Her dad might not have been around to see his little girl get married but his memory was invoked by so many this past weekend. I am certain he and our old friend, Mark, were cracking open the scotch and watching from the balcony.

So many new words have entered our vocabulary: wife, husband, married, brother-in-law, son-in-law, mother-in-law, (oh yeah, I’ve finally turned into one of those!). Words so common, yet unfamiliar. Until now.

I love my new son-in-law. With all the wedding planning, from the gorgeous museum where the reception was held to the icebox groom cake that was personally delivered from a New York bakery, my daughter and son-in-law seemed blissfully happy.

And HE is the reason my daughter was a glowing bride.


P.S. Love you both very much.




Where Has All the Time Gone?

It’s been much too long since I last blogged. A lot has been going on; some wonderful, some not so wonderful.

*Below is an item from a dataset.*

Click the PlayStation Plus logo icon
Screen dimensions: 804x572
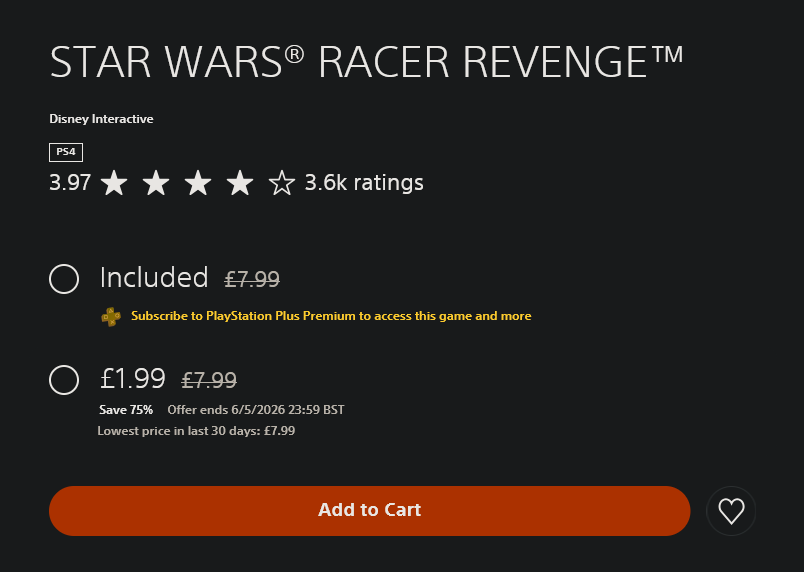[111, 317]
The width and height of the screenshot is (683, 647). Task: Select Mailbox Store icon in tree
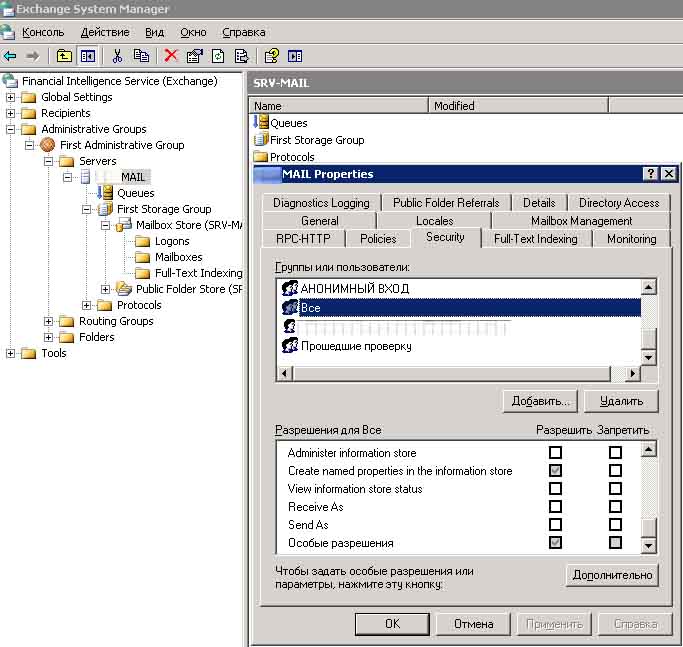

I always ask to hear the bad news first. (Why? I don’t know. Especially since I then become preoccupied and tend not to hear the good news). But I’m a creature of habit so here goes: A few weeks ago my long-term boyfriend, Jon, had a serious fall rupturing the tendons that connect the quadriceps to the knees, on both legs. Ouch. I know. After surgery and rehab he’s now back home, but the focus of life for him, and consequently, in a much, much, much lesser extent, me, has been altered.

Both of Jon’s legs are locked securely in braces and can bend only 40 degrees (that’s up a whopping 10 percent as of our post-op visit to the surgeon this week). This of course means lots of things; notably, he won’t be dancing at my daughter’s wedding in August.

But it also means, according to the surgeon, that by the day of the festivities he should be able to participate as much as possible. He’s a trooper and an athlete so he’s already pushing through. And that’s the wonderful part. The wedding! It’s progressing nicely, though not without the normal kinks – the caterer’s representative has gotten a promotion and is suddenly not so available, the manager of the hotel where our out-of- town guests will stay and who had promised the world, stopped answering my emails. Yep, she’s gone. But, hey, the new guy seems very nice.

But I love the calligrapher, the florist, and most importantly, and unequivocally, the groom! So no complaints.

What I have learned in this crazy season of wedding planning is that it is so easy to lose perspective. To get bogged down with the details, the unnecessary worries. Is it going to rain? Does this purple match the invitation? And if I keep doing that, I’ll end up looking back on this period with regret. This should be FUN. So, screw the twists and turns and the unexpected changes.

It’s a wonderful time after all.

Besides, even with two strong legs, Jon ain’t much of a dancer.